- What is a hip opener?
- What is the danger or problem in rotating outward too much?
- What is a counter pose?
- What is happening in most hip openers?
- How do we find balance and counter poses for the hips?
- Hidden places where hips are rotating outward.
- A good test to see if you naturally have a lot of outward rotation.
- Finally… poses that focus on an inner rotation of the hip…
- And how to schedule a private session in person or online.
Disclaimer… I was not a good student in school! Ha! English class was often ditched! Actually all subjects except Art class were good classes for me to ditch! So please save your judgement on my lack of writing skills! I don’t claim to be a writer! I am just someone who wants to share my knowledge and expirience… so read on with an open mind and open heart!

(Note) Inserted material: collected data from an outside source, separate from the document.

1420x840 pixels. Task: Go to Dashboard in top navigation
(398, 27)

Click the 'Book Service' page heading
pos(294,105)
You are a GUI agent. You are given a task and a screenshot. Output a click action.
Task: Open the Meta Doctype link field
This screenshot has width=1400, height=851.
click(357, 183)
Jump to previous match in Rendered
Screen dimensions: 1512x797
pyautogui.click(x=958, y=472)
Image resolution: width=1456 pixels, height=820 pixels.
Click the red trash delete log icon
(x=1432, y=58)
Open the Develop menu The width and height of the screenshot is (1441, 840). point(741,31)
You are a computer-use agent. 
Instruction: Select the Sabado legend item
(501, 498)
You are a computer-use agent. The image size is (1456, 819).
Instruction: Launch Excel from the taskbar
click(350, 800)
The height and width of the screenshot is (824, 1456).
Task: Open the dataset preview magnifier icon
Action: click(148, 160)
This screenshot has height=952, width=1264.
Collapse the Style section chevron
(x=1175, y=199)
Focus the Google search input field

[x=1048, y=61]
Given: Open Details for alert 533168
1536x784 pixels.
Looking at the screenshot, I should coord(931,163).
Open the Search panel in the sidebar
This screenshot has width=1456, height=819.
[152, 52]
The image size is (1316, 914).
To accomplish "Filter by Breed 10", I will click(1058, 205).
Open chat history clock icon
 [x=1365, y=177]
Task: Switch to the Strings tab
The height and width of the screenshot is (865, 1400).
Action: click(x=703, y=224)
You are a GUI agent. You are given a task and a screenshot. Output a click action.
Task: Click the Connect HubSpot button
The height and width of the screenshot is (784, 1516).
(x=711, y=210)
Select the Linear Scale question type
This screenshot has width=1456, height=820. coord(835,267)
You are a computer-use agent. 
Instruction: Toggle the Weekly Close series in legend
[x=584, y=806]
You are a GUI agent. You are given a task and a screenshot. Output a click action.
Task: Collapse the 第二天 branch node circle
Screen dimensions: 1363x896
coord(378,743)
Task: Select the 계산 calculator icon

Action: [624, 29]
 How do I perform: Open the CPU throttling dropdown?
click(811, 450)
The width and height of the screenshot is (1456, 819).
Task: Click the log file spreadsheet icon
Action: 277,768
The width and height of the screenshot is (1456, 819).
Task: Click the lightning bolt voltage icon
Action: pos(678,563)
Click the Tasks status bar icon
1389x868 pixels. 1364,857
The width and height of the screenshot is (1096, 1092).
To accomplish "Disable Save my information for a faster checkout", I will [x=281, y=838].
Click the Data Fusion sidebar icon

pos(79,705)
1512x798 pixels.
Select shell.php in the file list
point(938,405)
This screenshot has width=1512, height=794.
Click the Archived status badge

What is a hip opener? I look to Yoga Journal for their definition: “Loosen tight hips, improve your range of motion and circulation, alleviate back pain + more.” Great, got it! But the mistake most people make is that when they hear “hip openers” the focus is on the thought of the hips being open, abducting, rotating outward, away from the center of the body. But you will notice in the definition above it says “improve your range of motion”, so inner rotation is also needed as it is part of the range of motion. This is the part, unfortunately, that gets lost in the practice or teaching of hip openers.
What is the danger or problem in rotating outward too much?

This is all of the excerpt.